Given the records below, pull every line with the word "size" into the answer.

▶ [MATERIAL FOR THIS TASK]:
= = = =
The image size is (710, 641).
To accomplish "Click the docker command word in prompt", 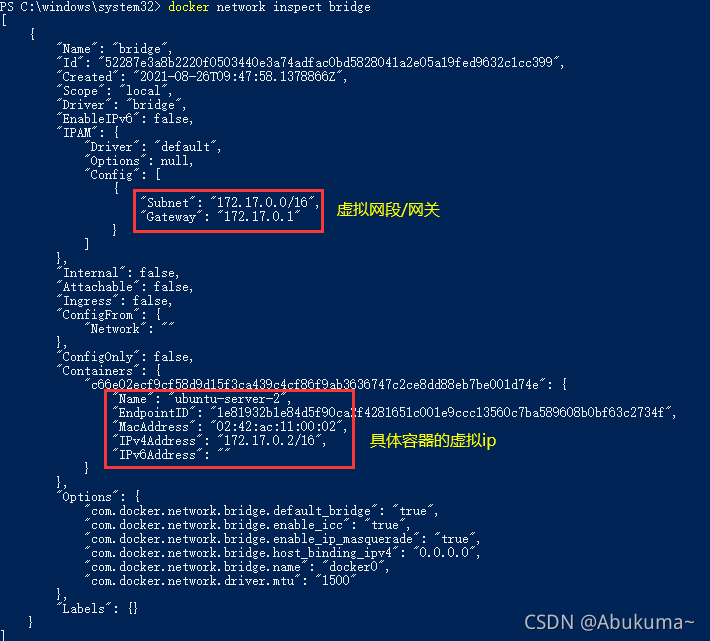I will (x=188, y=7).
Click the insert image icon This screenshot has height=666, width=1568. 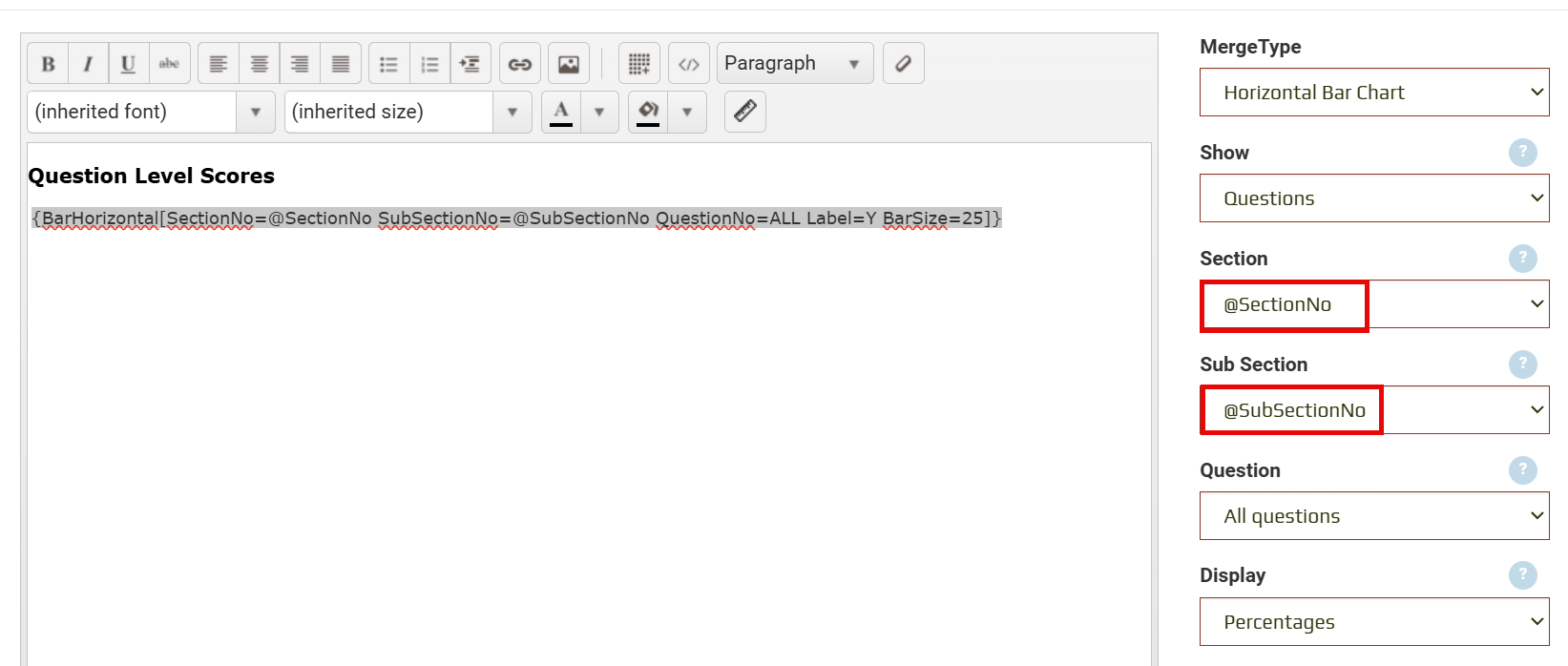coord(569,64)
= = = =
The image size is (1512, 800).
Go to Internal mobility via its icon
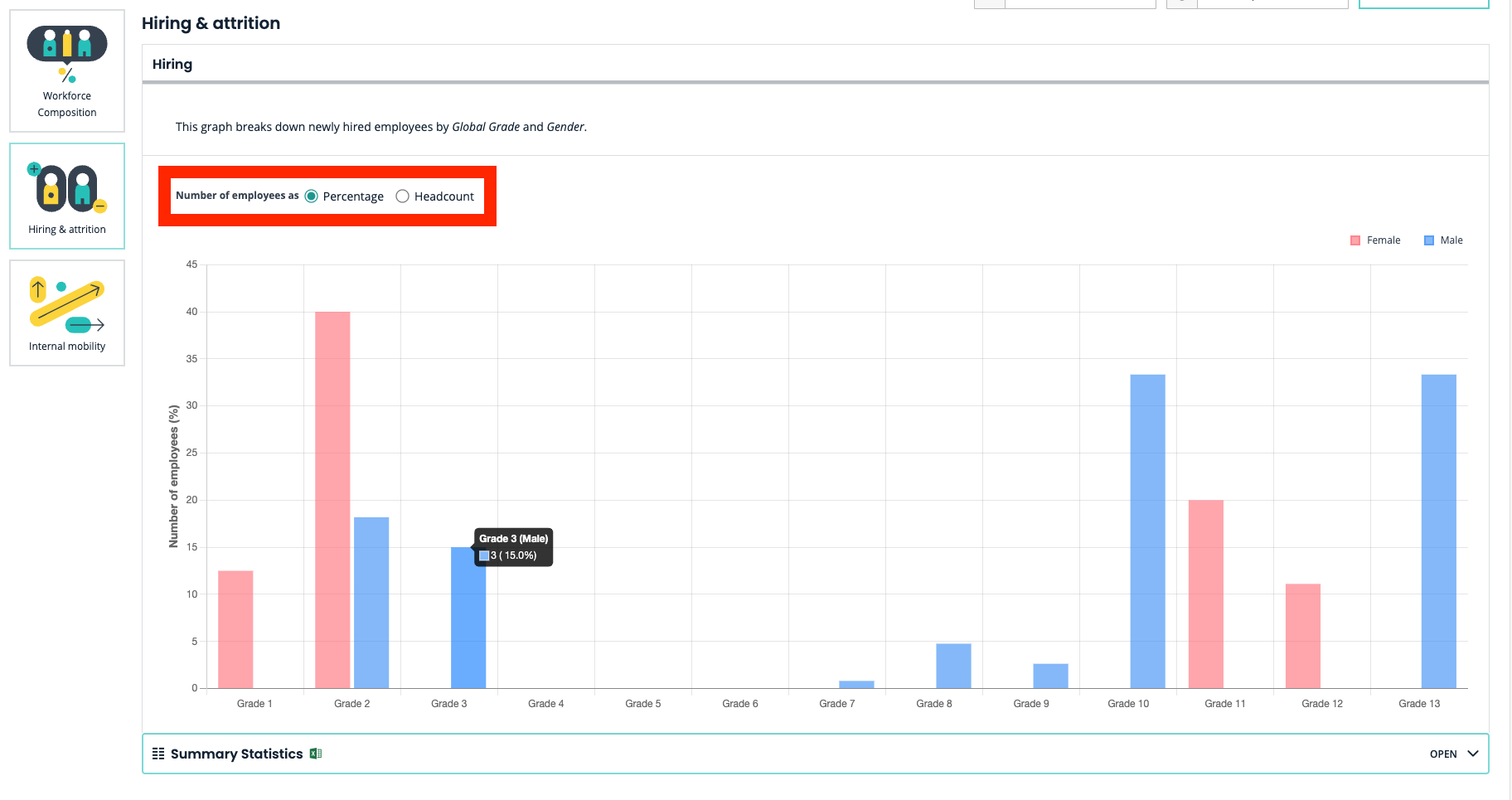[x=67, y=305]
= = = =
▶ [SOLUTION FOR THIS EXERCISE]:
The image size is (710, 641).
The image size is (1512, 800).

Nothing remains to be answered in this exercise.